*Assignment*: Reproduce each record exactly, but exclude every picture.

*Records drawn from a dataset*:
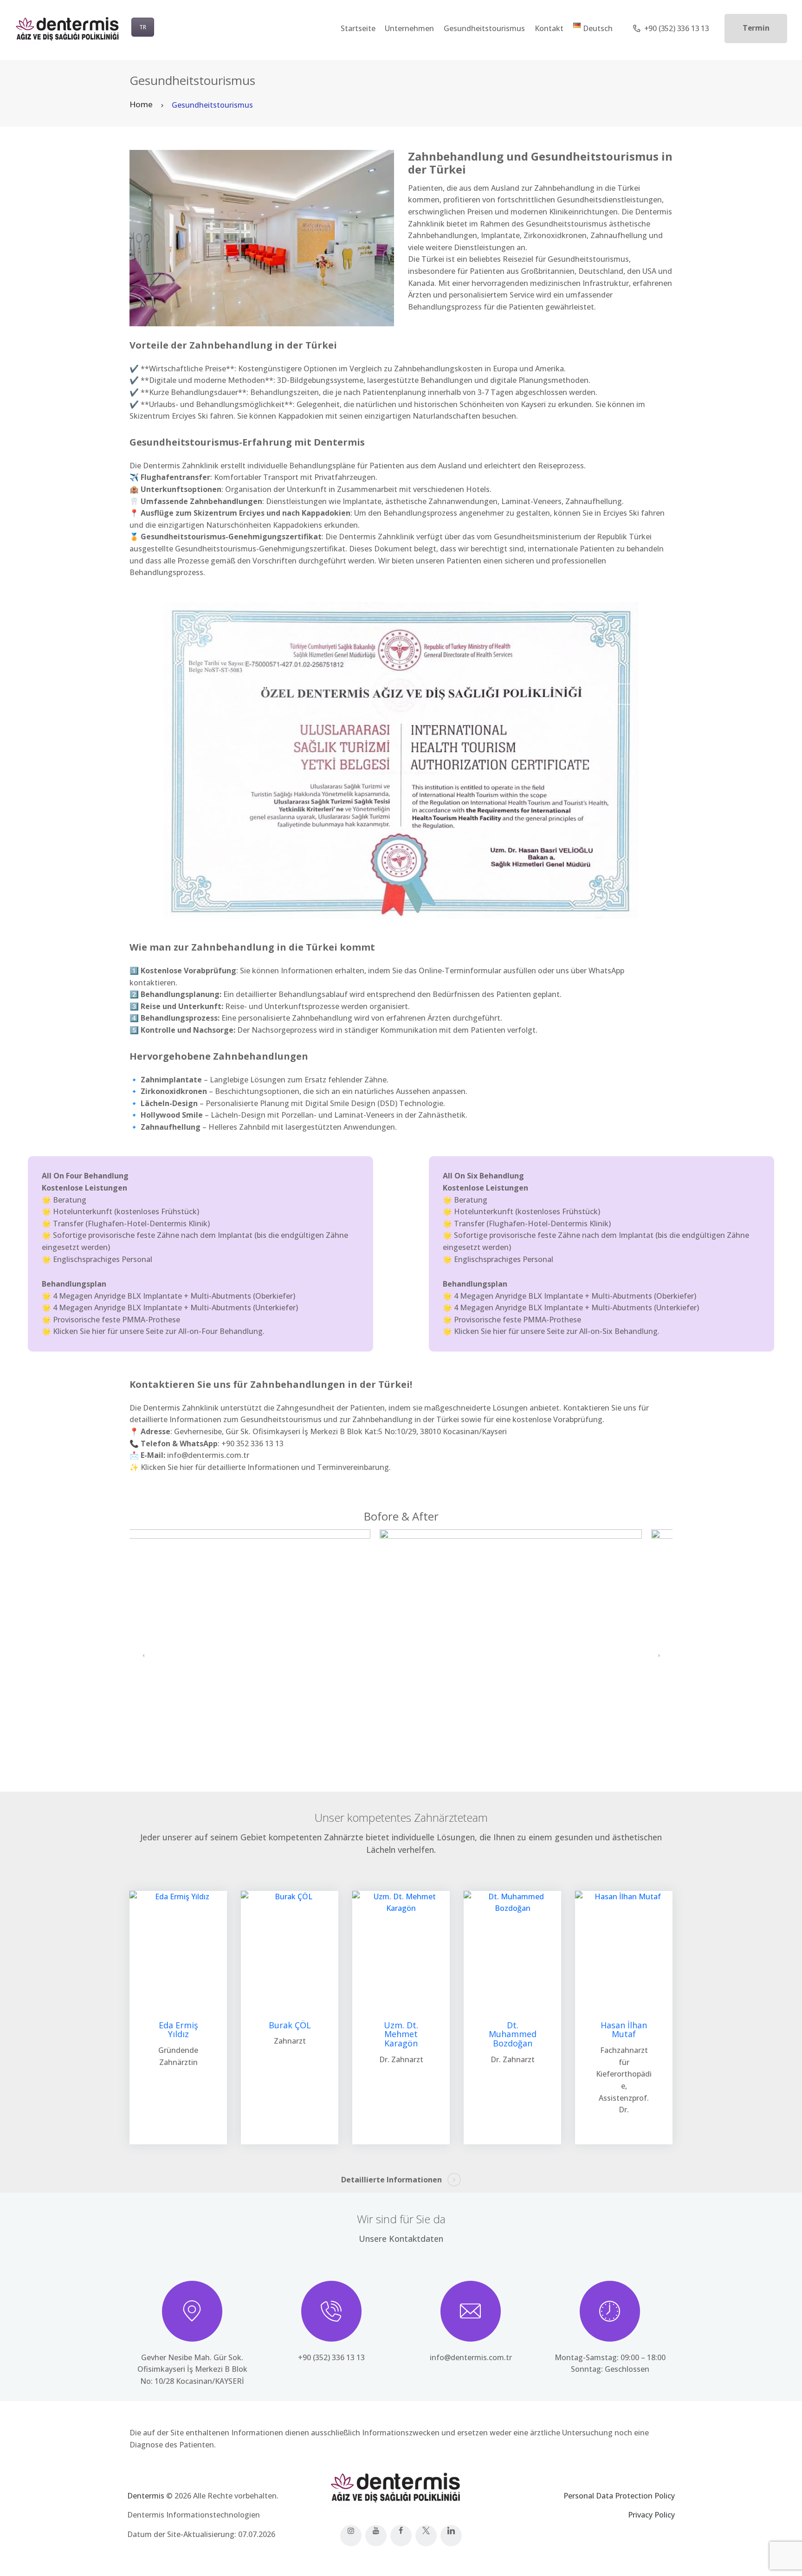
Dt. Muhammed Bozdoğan (513, 2034)
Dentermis (145, 2496)
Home (141, 104)
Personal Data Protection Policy (619, 2496)
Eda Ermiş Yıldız (178, 2030)
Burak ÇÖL (290, 2025)
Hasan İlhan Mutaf (624, 2030)
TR (142, 27)
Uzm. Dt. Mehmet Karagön (401, 2034)
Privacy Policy (651, 2515)
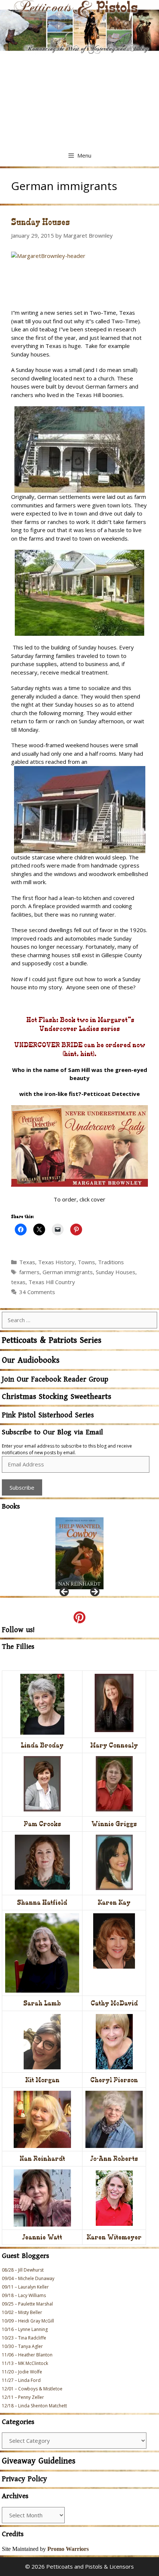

*Answer for the task*:
Dt. Muhammed Bozdoğan (513, 2034)
Dentermis (145, 2496)
Home (141, 104)
Personal Data Protection Policy (619, 2496)
Eda Ermiş Yıldız (178, 2030)
Burak ÇÖL (290, 2025)
Hasan İlhan Mutaf (624, 2030)
TR (142, 27)
Uzm. Dt. Mehmet Karagön (401, 2034)
Privacy Policy (651, 2515)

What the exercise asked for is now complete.